Task:
From the first line to the last, repeat the data below exactly.

Records for the exercise:
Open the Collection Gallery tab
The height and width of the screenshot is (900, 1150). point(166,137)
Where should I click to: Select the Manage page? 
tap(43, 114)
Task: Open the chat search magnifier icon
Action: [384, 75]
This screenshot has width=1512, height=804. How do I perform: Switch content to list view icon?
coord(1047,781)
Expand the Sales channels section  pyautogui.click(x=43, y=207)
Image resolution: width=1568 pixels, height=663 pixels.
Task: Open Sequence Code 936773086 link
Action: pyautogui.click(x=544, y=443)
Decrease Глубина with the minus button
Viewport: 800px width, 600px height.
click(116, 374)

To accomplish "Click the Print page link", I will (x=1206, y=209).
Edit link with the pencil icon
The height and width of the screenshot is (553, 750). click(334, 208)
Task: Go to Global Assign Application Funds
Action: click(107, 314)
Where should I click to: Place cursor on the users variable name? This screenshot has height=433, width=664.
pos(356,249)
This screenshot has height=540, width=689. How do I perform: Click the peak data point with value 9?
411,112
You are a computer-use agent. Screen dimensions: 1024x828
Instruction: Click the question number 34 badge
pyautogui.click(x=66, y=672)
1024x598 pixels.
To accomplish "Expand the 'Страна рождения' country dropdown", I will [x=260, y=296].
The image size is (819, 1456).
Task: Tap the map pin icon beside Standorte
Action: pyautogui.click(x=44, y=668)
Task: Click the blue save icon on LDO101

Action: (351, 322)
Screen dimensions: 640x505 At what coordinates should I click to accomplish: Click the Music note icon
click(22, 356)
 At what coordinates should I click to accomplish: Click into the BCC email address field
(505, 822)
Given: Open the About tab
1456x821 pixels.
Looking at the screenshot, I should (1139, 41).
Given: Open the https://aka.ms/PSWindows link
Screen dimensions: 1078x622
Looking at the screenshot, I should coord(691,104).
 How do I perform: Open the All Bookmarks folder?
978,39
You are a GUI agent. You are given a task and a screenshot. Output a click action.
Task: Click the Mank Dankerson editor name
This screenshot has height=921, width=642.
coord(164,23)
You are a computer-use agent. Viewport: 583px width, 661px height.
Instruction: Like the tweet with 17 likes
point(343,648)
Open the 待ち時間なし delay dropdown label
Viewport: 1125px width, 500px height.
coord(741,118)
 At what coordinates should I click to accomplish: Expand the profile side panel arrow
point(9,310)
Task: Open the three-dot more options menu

Exercise solution:
Open the Collection Gallery tab
The height and width of the screenshot is (900, 1150). point(166,137)
Where should I click to: Select the Manage page? 
tap(43, 114)
Task: Open the chat search magnifier icon
Action: [384, 75]
This screenshot has width=1512, height=804. How do I perform: Switch content to list view icon?
coord(1047,781)
Expand the Sales channels section  pyautogui.click(x=43, y=207)
Image resolution: width=1568 pixels, height=663 pixels.
Task: Open Sequence Code 936773086 link
Action: pyautogui.click(x=544, y=443)
Decrease Глубина with the minus button
Viewport: 800px width, 600px height.
click(116, 374)

To accomplish "Click the Print page link", I will (x=1206, y=209).
Edit link with the pencil icon
The height and width of the screenshot is (553, 750). click(334, 208)
Task: Go to Global Assign Application Funds
Action: click(107, 314)
Where should I click to: Place cursor on the users variable name? This screenshot has height=433, width=664.
pos(356,249)
This screenshot has height=540, width=689. How do I perform: Click the peak data point with value 9?
411,112
You are a computer-use agent. Screen dimensions: 1024x828
Instruction: Click the question number 34 badge
pyautogui.click(x=66, y=672)
1024x598 pixels.
To accomplish "Expand the 'Страна рождения' country dropdown", I will [x=260, y=296].
The image size is (819, 1456).
Task: Tap the map pin icon beside Standorte
Action: pyautogui.click(x=44, y=668)
Task: Click the blue save icon on LDO101

Action: (351, 322)
Screen dimensions: 640x505 At what coordinates should I click to accomplish: Click the Music note icon
click(22, 356)
 At what coordinates should I click to accomplish: Click into the BCC email address field
(505, 822)
Given: Open the About tab
1456x821 pixels.
Looking at the screenshot, I should (1139, 41).
Given: Open the https://aka.ms/PSWindows link
Screen dimensions: 1078x622
Looking at the screenshot, I should coord(691,104).
 How do I perform: Open the All Bookmarks folder?
978,39
You are a GUI agent. You are given a task and a screenshot. Output a click action.
Task: Click the Mank Dankerson editor name
This screenshot has height=921, width=642.
coord(164,23)
You are a computer-use agent. Viewport: 583px width, 661px height.
Instruction: Like the tweet with 17 likes
point(343,648)
Open the 待ち時間なし delay dropdown label
Viewport: 1125px width, 500px height.
coord(741,118)
 At what coordinates should I click to accomplish: Expand the profile side panel arrow
point(9,310)
Task: Open the three-dot more options menu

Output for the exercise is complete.